また,申立人は,本件商標権者に対して,申立人商標について,中華圏地域で商品やブランドの宣伝,商品展示,卸販売,小売販売などのすべての商業活動を承認している(甲8)ことが認められるから,本件商標権者は,本件商標の登録出願時には申立人商標の存在を知っていたものといえる。
しかしながら,そのことのみをもって直ちに本件商標権者が申立人商標を,不正な目的をもって剽窃的及び先取り的に登録出願したものであるとまではいえない。

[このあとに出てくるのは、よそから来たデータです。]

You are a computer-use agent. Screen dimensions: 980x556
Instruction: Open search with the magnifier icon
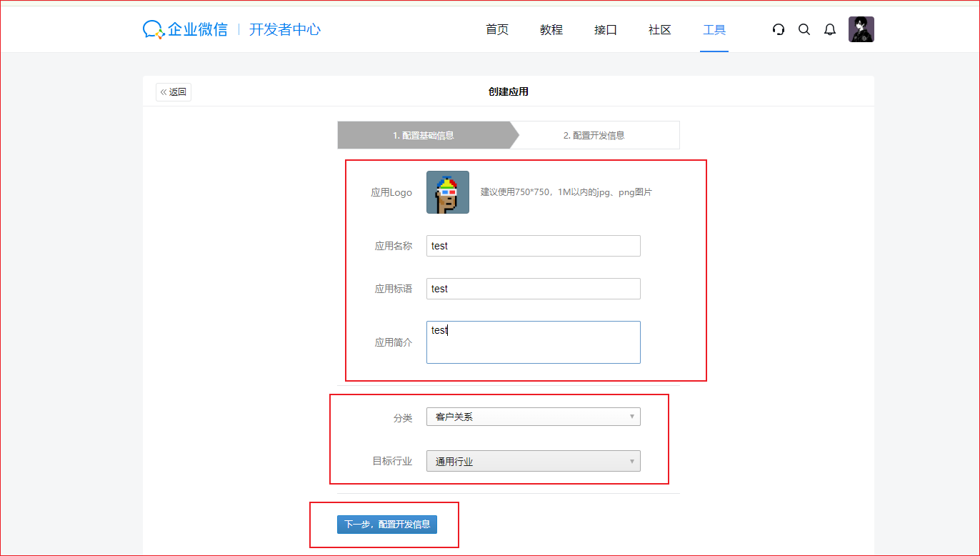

そうすると,申立人の提出した証拠からは,本件商標権者が,申立人商標を,不正な目的をもって剽窃的及び先取り的に登録出願,登録を行ったものであり,申立人に損害を与える目的で,不正の目的をもって本件商標を使用する若しくは使用しようとするものであること,又は,申立人が日本や外国において獲得した顧客吸引力,信頼をただ乗りしようとするものであることを認め得るような事実は確認できず,ほかに,本件商標の登録出願の経緯に著しく社会的妥当性を欠くものがあり,登録を認めることが商標法の予定する秩序に反するものとして到底容認し得ないような事情を示す具体的な証拠の提出はない。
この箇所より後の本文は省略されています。